## INSTRUCTIONS TO FOLLOW
Please print exactly the lines from the one containing "Viewport: 356px width, 200px" through the last line of the records, and only those. Leave out any pictures.

## SOURCE DATA
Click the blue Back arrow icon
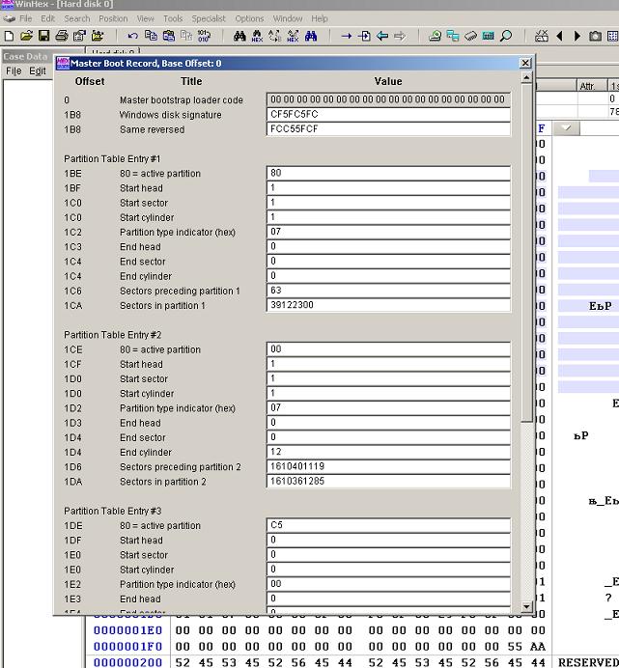The image size is (619, 668). 382,37
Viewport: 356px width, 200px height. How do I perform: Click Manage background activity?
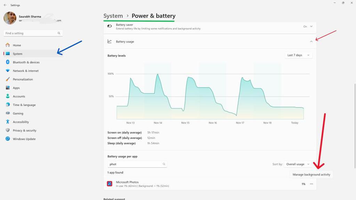[311, 175]
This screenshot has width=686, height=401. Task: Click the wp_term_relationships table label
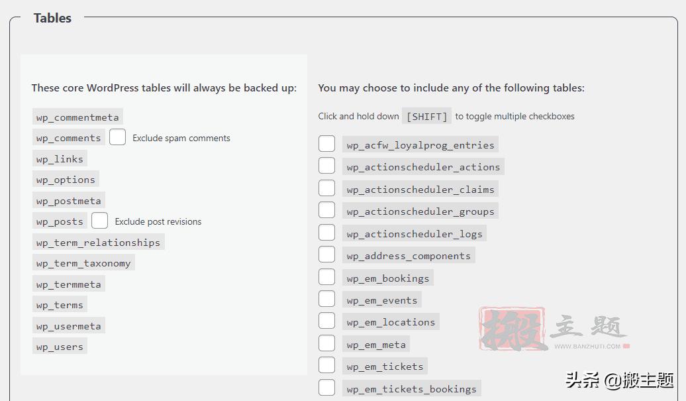(98, 243)
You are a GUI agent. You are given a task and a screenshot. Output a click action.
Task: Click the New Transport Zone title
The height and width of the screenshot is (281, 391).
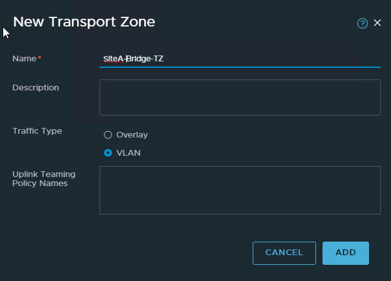tap(84, 22)
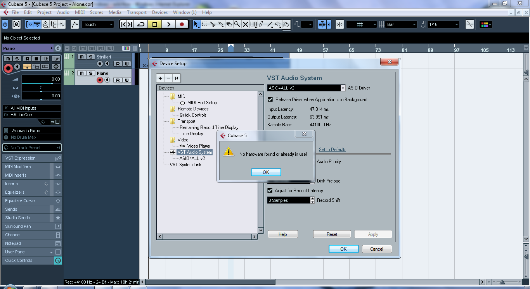Toggle Adjust for Record Latency checkbox
530x289 pixels.
coord(270,191)
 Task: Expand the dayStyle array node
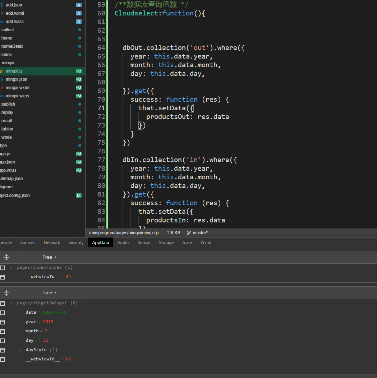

## REPLY TO THE TASK
Viewport: 356px width, 200px height. How do I perform: Click Manage background activity?
[311, 175]
This screenshot has width=686, height=401. Task: Click the wp_term_relationships table label
(98, 243)
You are a GUI agent. You are given a task and a screenshot. Output a click action.
Task: Click the New Transport Zone title
The height and width of the screenshot is (281, 391).
tap(84, 22)
Toggle Adjust for Record Latency checkbox
530x289 pixels.
coord(270,191)
 Task: Expand the dayStyle array node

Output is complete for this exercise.